All summer the Sixers’ vibes seemed high, despite the Harden drama. Nurse and the players were determined to play through whatever occurred off the court — and they did just that. When the trade broke at 2 a.m. on Halloween, the demons were exorcised. No more reports about Harden being grumpy or the Clippers not meeting a certain asking price.
Now, the Sixers have a reigning MVP who’s taken ownership of the offense, a rising (super?)star running the show, a head coach who knows how to coach, a refreshing brand of basketball being played every night and a boatload of assets to improve the team even more ahead of the trade deadline. Oh yeah, Batum and Covington aren’t too bad, either. Dare I say, the Sixers are fun to watch.
The return of Roco
The Harden trade wasn’t only a godsend because it brought an end to the months-long trade drama hanging over the team. It had the added benefit of bringing Process legend Robert Covington back home, too.

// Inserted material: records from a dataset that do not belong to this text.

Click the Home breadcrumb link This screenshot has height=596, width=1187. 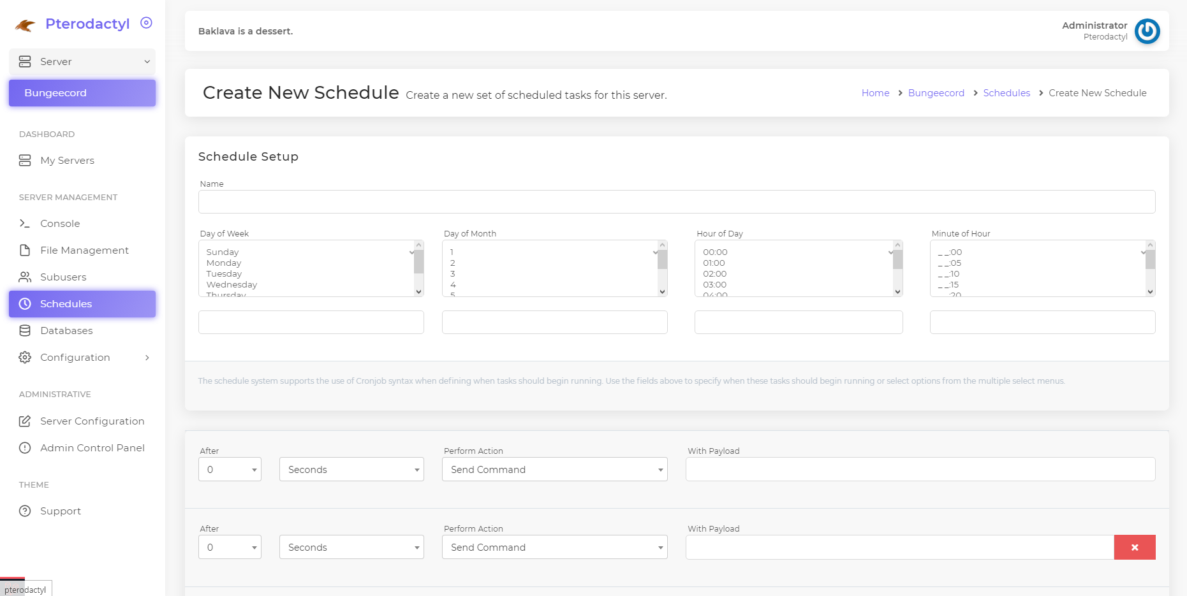click(x=875, y=93)
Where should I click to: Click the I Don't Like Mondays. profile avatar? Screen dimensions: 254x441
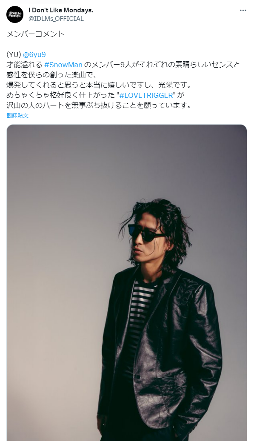[x=15, y=14]
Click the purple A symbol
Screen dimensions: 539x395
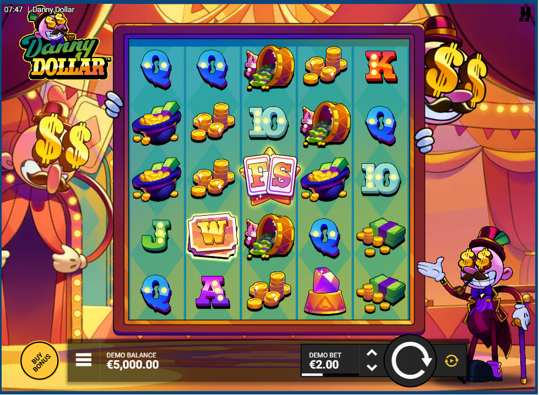click(x=213, y=292)
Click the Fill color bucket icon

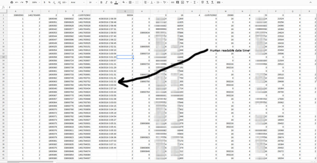[x=124, y=2]
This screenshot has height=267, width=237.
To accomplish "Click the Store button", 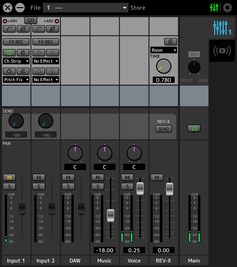I will (x=138, y=8).
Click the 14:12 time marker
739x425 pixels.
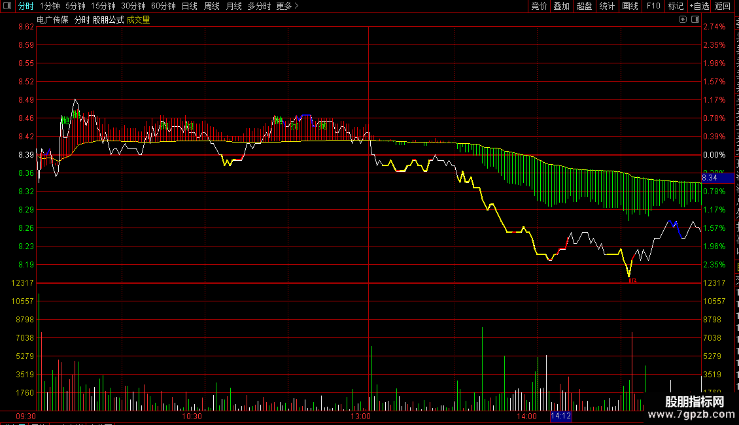(561, 416)
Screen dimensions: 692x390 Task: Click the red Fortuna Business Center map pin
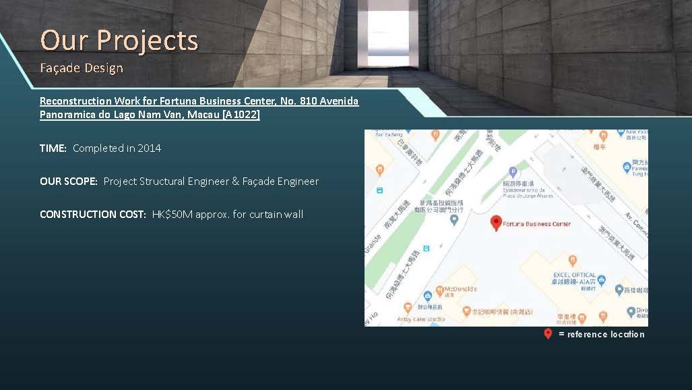point(496,223)
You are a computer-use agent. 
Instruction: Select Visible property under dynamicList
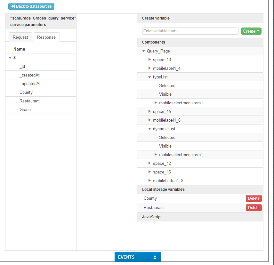click(x=165, y=146)
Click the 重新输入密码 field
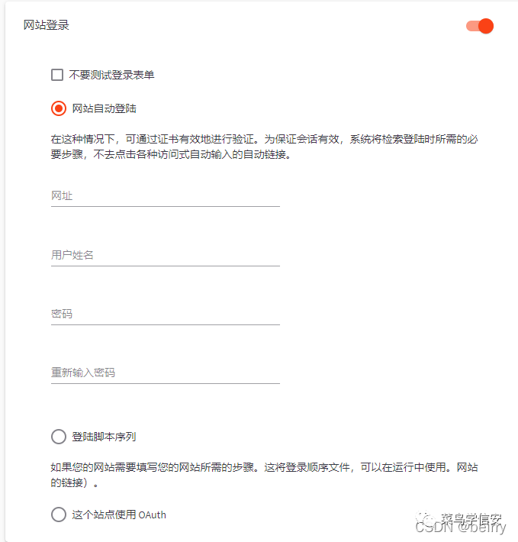 (x=165, y=373)
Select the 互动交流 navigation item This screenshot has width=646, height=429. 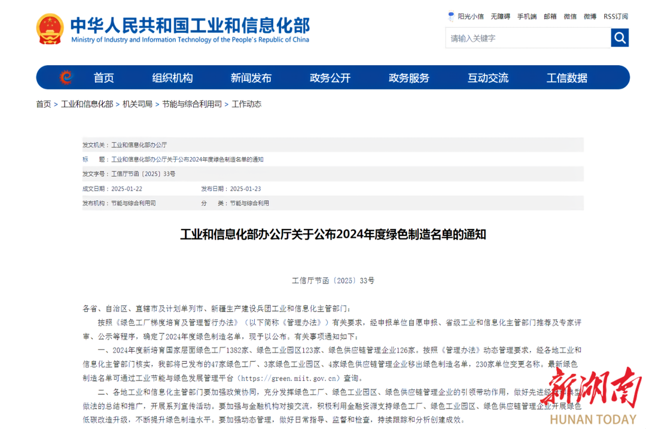pyautogui.click(x=488, y=78)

Covington has never been a lockdown defender like OG Anunoby, but good luck finding many players who are more impactful off the ball defensively. Heading into Wednesday’s schedule loss against the Timberwolves, Covington was averaging 4.5 points, 3.2 rebounds and 1.5 steals in only 15.3 minutes per game in his 11 appearances with the Sixers.
He’s playing the fewest minutes of anyone who’s averaging at least 1.5 steals per game this season, just ahead of #FutureSixer Delon Wright. Outside of last season, when Covington barely played for the Clippers, he’s averaged at least 1.4 steals per game every year since his sophomore season. Melton was the only Sixer to average more than 1.2 takeaways per game last year. Covington is also eighth in the league in deflections per game (3.2), just behind Melton (3.4). Everyone ahead of him on the deflections leaderboard—including #FutureSixer Alex Caruso—is playing at least 24.2 minutes per game.
Covington was always a streaky shooter, and this year is no different. He entered Wednesday shooting only 42.9 percent overall and 27.3 percent from deep. Teams won’t necessarily give him the Matisse Thybulle treatment in the playoffs—aka, completely ignore him on the perimeter to shade extra help toward Embiid and Maxey—but they’ll likely live with letting him beat them rather than the Sixers’ stars.
If the Sixers make their Big Move by the trade deadline, there’s a real chance that Covington will have to be in the outgoing package for salary-matching reasons. Until then, I’m going to enjoy every minute of his return to the Sixers, however brief it may be.